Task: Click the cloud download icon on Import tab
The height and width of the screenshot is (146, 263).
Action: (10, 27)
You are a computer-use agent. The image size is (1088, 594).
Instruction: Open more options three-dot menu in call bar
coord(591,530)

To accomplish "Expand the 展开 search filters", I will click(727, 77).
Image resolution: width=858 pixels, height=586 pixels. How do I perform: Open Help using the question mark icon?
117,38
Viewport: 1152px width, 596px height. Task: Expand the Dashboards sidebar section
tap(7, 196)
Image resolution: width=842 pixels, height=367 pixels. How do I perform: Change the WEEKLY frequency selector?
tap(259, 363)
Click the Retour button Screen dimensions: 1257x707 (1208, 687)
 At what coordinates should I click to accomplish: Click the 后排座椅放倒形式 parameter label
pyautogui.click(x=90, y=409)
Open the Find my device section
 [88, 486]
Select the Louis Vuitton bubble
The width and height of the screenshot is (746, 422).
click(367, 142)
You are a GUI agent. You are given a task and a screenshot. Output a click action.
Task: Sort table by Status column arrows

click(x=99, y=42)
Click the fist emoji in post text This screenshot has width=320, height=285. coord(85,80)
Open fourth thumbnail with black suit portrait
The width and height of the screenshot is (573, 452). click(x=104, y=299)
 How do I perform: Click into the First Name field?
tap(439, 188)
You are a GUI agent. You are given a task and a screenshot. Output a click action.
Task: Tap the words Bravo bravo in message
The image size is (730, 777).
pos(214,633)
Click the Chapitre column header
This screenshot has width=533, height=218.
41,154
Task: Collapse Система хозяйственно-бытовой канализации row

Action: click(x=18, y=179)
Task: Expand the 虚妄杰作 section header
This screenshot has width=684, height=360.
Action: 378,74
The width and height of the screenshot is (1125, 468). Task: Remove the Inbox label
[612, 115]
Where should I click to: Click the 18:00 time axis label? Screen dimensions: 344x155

********************

Work request:
Your answer must be the full listing, restated word for word.

Result below:
Task: Click the cloud download icon on Import tab
The height and width of the screenshot is (146, 263).
Action: (10, 27)
You are a computer-use agent. The image size is (1088, 594).
Instruction: Open more options three-dot menu in call bar
coord(591,530)

To accomplish "Expand the 展开 search filters", I will click(727, 77).
Image resolution: width=858 pixels, height=586 pixels. How do I perform: Open Help using the question mark icon?
117,38
Viewport: 1152px width, 596px height. Task: Expand the Dashboards sidebar section
tap(7, 196)
Image resolution: width=842 pixels, height=367 pixels. How do I perform: Change the WEEKLY frequency selector?
tap(259, 363)
Click the Retour button Screen dimensions: 1257x707 (1208, 687)
 At what coordinates should I click to accomplish: Click the 后排座椅放倒形式 parameter label
pyautogui.click(x=90, y=409)
Open the Find my device section
 [88, 486]
Select the Louis Vuitton bubble
The width and height of the screenshot is (746, 422).
click(367, 142)
You are a GUI agent. You are given a task and a screenshot. Output a click action.
Task: Sort table by Status column arrows

click(x=99, y=42)
Click the fist emoji in post text This screenshot has width=320, height=285. coord(85,80)
Open fourth thumbnail with black suit portrait
The width and height of the screenshot is (573, 452). click(x=104, y=299)
 How do I perform: Click into the First Name field?
tap(439, 188)
You are a GUI agent. You are given a task and a screenshot. Output a click action.
Task: Tap the words Bravo bravo in message
The image size is (730, 777).
pos(214,633)
Click the Chapitre column header
This screenshot has width=533, height=218.
41,154
Task: Collapse Система хозяйственно-бытовой канализации row

Action: click(x=18, y=179)
Task: Expand the 虚妄杰作 section header
This screenshot has width=684, height=360.
Action: 378,74
The width and height of the screenshot is (1125, 468). Task: Remove the Inbox label
[612, 115]
Where should I click to: Click the 18:00 time axis label? Screen dimensions: 344x155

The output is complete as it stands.